| 要旨トップ | 本企画の概要 | 日本生態学会第71回全国大会 (2024年3月、横浜) 講演要旨
ESJ71 Abstract


シンポジウム S16-5  (Presentation in Symposium)

環境応答の非同期性に対する種間・種内変異の寄与【B】【O】
Contribution of inter-and intra-specific variation to species asynchrony under environmental fluctuations【B】【O】

*石井直浩(鳥取大学), 黒川紘子(森林総合研究所), 瀧本岳(東京大学), 佐々木雄大(横浜国立大学)
*Naohiro ISHII(Tottori University), Hiroko KUROKAWA(FFPRI), Gaku TAKIMOTO(Univ. of Tokyo), Takehiro SASAKI(Yokohama National Univ.)

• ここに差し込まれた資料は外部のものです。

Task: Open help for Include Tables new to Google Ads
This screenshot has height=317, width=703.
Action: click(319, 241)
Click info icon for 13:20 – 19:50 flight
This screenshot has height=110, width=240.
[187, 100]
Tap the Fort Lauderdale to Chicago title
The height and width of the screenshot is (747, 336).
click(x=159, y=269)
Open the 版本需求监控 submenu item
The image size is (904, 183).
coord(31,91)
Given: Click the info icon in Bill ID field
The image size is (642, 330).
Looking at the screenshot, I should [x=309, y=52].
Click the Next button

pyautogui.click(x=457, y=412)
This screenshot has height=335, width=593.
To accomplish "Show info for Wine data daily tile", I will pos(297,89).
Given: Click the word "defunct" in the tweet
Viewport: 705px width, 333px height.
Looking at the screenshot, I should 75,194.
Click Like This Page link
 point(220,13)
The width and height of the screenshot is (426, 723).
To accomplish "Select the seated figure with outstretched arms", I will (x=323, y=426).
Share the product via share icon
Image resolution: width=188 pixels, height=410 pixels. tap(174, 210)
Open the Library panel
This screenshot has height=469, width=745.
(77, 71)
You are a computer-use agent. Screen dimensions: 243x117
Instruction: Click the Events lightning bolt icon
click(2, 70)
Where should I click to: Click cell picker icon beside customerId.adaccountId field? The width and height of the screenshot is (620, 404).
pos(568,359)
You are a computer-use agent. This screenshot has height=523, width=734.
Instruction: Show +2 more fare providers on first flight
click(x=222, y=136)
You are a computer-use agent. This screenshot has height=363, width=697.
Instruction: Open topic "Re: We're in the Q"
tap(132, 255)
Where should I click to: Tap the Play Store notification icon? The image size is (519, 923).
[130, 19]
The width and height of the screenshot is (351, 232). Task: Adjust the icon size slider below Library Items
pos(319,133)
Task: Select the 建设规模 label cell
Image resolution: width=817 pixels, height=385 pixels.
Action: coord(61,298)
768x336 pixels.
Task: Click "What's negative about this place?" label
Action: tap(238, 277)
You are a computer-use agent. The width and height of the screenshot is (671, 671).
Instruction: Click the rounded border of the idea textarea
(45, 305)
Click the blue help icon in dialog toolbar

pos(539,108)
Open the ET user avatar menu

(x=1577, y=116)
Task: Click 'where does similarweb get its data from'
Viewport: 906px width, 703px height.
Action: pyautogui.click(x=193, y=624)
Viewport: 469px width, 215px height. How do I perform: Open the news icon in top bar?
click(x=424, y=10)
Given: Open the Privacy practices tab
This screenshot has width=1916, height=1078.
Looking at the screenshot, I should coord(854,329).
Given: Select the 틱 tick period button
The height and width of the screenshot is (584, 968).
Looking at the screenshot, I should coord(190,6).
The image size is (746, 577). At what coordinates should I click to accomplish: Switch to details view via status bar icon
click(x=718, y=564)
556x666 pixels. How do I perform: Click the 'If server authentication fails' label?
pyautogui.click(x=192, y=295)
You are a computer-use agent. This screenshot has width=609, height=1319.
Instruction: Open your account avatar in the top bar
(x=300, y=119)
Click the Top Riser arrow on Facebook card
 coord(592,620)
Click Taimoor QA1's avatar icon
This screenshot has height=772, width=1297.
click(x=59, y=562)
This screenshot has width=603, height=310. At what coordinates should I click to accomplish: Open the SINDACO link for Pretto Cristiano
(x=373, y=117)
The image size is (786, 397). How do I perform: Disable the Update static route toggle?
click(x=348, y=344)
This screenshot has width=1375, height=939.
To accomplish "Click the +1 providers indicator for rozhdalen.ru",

 環境変動に対する生態系機能・生態系サービスの安定性(ecosystem stability)やその維持メカニズムの解明は、生態学の主要課題の一つであり、生物多様性は、安定性を向上させる基盤的な要素の一つである。これまでの生物多様性と安定性(特に、一次生産の安定性)に関する研究は、種レベルでの動態に着目し、種内での個体間の動態の差異を考慮してこなかった。ある群集において、種内での個体間変異が群集全体に占める割合は、特に、乾燥地草原のような少数種からなる群集で相対的に大きくなるため、種レベルだけでなく、個体レベルでの動態の差異が安定性の向上に貢献する可能性が考えられる。
 本発表では、一次生産の時間的な安定性(temporal stability)に着目し、森林の毎木調査データや年輪データのような個体レベルの時系列データに対して、時間的動態の種間差異と種内個体間差異の寄与を分割するアプローチについて提案する。従来、時間的な安定性が向上するメカニズムとして、種レベルの安定性(種ごとの時間的な安定性の相対アバンダンスによる重みづけ平均: species stability)と種間の非同期性(種ごとの時間的動態の不一致性: species asynchrony)の寄与が理論的・実証的に示されている。これらのメカニズムに対して個体間差異を数学的に組み込むことで、種間・種内変異に起因する画分を定量的に分割する。